メッセージラボ ジャパンは2月18日、法人向けのSaaS型Webセキュリティサービスを3月1日より新たに提供すると発表した。販売は、日本IBM、日立情報システムズ、べライゾンなどのパートナーを通じて行われる。月額利用料は一人あたり数百円程度だという。

メッセージラボは、英国を本社とする、法人向けにSaaS型でセキュリティサービスを提供する会社。1995年に設立され、全世界で2万社が利用しているが、昨年10月に米シマンテックに買収された。米国においては、シマンテックはSaaS型のバックアップサービスを提供しているが、すでにメッセージラボのチームに統合されているという。

メッセージラボの概要

シマンテック 執行役員 マーケティング担当 石崎健一郎氏

現在の経営統合の状況についてシマンテック執行役員 マーケティング担当の石崎健一郎氏は「契約は昨年末にワールドワイドで完了し、年初より新しい体制に移っている。グローバルでは(メッセージラボは)シマンテックのSaaSグループの一員になっており、メッセージラボのCEOであったエイドリアン・チェンバーレインもユニット長として活躍している。日本法人についてはこれを受けて経営統合を進めており、今月中にはメッセージラボのオフィスをシマテックの本社に移転する」と述べ、現在も統合の作業を進めていることを明らかにした。

メッセージラボ ジャパン 代表取締役の山本誠治氏

メッセージラボ ジャパン 代表取締役の山本誠治氏は、日本法人の経営統合完了の時期は未定とし、パートナーに関してもしばらくは従来通り、それぞれが別々に販売していく旨を明らかにした。

メッセージラボ ジャパンの日本法人は2006年11月に設立され、国内では日本IBM、べライゾン、日立情報システムズなどを通じて、Eメール用のアンチウィルス、アンチスパム、コンテンツコントロールの機能を約230社に販売してきた。なお、メッセージラボ ジャパンでは、直販は行っていない。

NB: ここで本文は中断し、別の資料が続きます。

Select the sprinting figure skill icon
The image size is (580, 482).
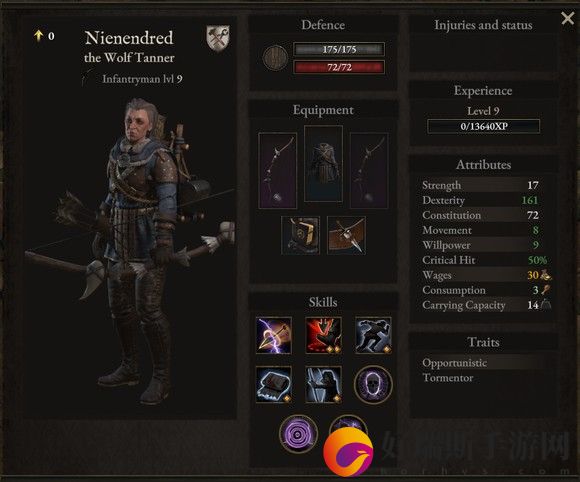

そして、メッセージラボジャパンが2月18日に発表したのは、Web用のサービス「Managed Web Security Service」だ。このサービスでは、Web用にアンチウィルス、アンチスパイウェア、URLフィルタリングの機能を提供する。価格はメール向けサービスと同様、一人あたり月額数百円を予定しているという。

メッセージラボ ジャパンが3月1日より提供するWebセキュリティサービス

なお、アンチウィルス、アンチスパイウェアでは、メッセージラボのSkepticフィルタを使用してチェックするが、これはメールサービスと共用するため、Webセキュリティサービスを利用するには、メールセキュリティサービスを導入する必要があるという。

Webセキュリティサービスの構成例(Proxyなし)

Webセキュリティサービスの構成例(CSP+Schemus利用)

Webセキュリティサービスでは、ウィルス、スパイウェアが検知された場合、警告用のページにリダイレクトされ、URLフィルタリングは各企業のポリシーをベースに、アクセスされたURLやダウンロードファイルをチェックする。ダウンロードファイルのチェックでは、エンコード方式(MIMEタイプ)によるチェックや、拡張子によるチェックも可能だという。これらのチェック結果は、ダッシュボード、サマリーレポート、詳細レポート、監査レポートの4種類のレポートで報告される。ただし、これらは現状英語での提供になるという。

サマリーレポート

セキュリティサービスをSaaS型で提供することによるメリットについて山本氏は、サーバなどの初期投資が不要な点や、スパム・スパイクへの対応を挙げる。スパム・スパイクとは、スパムの受信数がある日突然、通常の数倍に増大することだ。山本氏によれば、一般の企業では2倍程度までしか対応できないが、同社のデータセンターでは、5倍以上の増加にも耐えられる能力を有しているという。また、自社のサーバ環境の増強に対応できなくなり、SaaSに乗り換えるユーザーも多いという。

同社では、今回の「Managed Web Security Service」の開始に合わせ、世界12都市、16カ所に加え、新たに国内に2カ所のデータセンターを開設する予定だ。